Frequently Asked Questions

	FAQ
	The answers given below to the Frequently Asked Questions are intended to be brief rather than comprehensive. For more details, see the documentation provided under Project info.
	Why the SACA&D project? What basic data, series and stations are used? Why more than one definition for min., mean & max. temperature, etc.? What does blend and update mean? Why doesn't SACA use the WMO station numbers as id's? What quality control and homogeneity procedures are applied? Why are values slightly different from the file that I downloaded earlier? How to obtain daily data that are not available for public download at this website? How are the smoothed lines in the indices plots calculated?
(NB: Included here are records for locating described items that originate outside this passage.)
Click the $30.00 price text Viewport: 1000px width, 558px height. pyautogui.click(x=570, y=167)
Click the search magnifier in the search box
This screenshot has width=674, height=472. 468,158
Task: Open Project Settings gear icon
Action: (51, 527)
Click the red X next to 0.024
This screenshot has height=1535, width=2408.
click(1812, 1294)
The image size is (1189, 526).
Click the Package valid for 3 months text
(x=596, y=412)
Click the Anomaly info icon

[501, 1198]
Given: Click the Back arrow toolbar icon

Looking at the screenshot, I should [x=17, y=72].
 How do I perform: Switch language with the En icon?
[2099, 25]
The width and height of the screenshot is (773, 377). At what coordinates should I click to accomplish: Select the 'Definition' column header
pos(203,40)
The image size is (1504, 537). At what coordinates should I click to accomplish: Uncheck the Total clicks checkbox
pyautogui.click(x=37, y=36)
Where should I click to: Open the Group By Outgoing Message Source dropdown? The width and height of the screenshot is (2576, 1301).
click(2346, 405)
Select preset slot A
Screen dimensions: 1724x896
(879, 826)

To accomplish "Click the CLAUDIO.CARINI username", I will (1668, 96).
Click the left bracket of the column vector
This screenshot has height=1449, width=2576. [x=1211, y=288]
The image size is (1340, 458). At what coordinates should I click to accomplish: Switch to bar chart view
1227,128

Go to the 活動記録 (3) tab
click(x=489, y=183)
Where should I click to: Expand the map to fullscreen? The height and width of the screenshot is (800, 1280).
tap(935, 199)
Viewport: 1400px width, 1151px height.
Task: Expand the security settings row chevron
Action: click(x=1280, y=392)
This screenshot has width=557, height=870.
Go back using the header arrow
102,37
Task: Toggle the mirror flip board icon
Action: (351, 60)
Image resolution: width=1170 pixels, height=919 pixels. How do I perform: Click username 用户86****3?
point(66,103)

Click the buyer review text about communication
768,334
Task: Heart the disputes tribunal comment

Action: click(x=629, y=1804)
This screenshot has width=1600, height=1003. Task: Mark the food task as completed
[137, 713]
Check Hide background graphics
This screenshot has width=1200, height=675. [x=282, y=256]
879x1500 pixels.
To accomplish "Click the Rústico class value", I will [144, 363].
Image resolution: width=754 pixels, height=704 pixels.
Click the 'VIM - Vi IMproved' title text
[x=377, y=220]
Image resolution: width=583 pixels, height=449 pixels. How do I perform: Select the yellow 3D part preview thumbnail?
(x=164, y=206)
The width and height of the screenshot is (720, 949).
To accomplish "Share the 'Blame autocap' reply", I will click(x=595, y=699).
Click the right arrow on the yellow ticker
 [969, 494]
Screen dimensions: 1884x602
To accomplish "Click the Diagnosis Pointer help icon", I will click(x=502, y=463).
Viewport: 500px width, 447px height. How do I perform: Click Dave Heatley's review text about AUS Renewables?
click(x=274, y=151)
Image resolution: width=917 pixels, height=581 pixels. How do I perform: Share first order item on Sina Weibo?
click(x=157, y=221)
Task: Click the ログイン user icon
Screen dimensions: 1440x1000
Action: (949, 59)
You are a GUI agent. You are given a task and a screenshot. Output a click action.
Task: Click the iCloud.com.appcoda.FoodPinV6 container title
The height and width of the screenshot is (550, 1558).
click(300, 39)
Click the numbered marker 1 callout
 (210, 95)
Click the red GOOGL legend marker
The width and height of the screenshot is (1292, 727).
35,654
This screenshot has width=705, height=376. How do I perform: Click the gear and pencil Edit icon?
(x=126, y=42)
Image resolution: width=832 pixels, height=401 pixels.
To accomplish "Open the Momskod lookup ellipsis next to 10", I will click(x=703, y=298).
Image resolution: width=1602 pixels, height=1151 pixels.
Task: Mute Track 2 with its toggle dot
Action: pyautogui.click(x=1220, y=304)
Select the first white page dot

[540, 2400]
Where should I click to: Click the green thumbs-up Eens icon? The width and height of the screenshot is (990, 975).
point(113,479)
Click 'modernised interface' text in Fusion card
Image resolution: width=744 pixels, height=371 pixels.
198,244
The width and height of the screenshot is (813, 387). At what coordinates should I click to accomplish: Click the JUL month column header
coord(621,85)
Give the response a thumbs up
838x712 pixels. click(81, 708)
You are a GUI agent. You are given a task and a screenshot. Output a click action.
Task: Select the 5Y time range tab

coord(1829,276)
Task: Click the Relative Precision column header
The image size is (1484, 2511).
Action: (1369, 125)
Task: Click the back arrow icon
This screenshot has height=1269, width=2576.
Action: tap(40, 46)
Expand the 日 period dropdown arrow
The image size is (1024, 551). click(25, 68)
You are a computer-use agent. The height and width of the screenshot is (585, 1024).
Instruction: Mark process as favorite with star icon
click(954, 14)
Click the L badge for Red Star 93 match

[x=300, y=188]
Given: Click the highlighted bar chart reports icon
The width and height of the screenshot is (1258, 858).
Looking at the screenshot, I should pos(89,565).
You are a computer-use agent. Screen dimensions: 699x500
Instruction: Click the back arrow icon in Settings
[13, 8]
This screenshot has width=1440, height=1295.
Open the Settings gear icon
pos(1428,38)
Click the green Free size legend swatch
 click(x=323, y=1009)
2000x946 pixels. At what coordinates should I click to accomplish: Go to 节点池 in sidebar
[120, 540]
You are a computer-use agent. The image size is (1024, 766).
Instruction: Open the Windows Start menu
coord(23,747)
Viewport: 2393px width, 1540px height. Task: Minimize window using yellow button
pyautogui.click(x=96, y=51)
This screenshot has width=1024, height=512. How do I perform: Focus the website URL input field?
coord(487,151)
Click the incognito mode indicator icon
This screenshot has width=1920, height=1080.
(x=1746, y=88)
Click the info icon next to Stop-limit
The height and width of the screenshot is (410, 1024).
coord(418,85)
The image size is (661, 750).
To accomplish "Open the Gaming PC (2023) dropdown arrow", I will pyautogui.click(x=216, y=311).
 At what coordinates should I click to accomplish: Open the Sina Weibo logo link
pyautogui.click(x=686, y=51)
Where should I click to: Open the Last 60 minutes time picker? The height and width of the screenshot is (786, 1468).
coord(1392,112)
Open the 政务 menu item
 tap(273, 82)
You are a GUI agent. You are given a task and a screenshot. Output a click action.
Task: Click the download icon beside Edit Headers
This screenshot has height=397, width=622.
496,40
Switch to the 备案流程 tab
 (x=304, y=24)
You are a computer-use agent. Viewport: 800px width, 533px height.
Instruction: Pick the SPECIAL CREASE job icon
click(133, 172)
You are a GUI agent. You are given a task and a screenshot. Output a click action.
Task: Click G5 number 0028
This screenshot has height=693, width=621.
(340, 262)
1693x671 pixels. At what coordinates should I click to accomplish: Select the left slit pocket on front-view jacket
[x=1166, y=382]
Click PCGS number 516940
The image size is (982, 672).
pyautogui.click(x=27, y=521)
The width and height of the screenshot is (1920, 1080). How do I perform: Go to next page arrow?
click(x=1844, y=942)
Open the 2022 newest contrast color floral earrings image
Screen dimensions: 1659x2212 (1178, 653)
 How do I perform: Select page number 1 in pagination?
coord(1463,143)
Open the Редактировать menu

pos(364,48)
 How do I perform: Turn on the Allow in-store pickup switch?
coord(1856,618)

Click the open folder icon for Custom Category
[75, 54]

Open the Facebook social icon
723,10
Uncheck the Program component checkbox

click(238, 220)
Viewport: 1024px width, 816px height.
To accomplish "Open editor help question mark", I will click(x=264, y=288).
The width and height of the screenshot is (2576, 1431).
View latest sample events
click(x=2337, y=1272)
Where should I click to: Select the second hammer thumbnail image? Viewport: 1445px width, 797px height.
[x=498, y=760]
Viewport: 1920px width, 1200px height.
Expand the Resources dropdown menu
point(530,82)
What procedure is used to calculate the trends? Why do some stations not appear on the trend map, although a time series plot is available? Why do some values differ from the values I obtained from the national meteo office(s)?
	Why the SACA&D project?
	The objective of SACA&D is to combine collation of daily series of observations at meteorological stations, quality control, analysis of extremes and dissemination of both the daily data and the analysis results. Integration of these activities in one project proves to be essential for success. New versions of the daily dataset will be issued at regular intervals. top
	What basic data, series and stations are used?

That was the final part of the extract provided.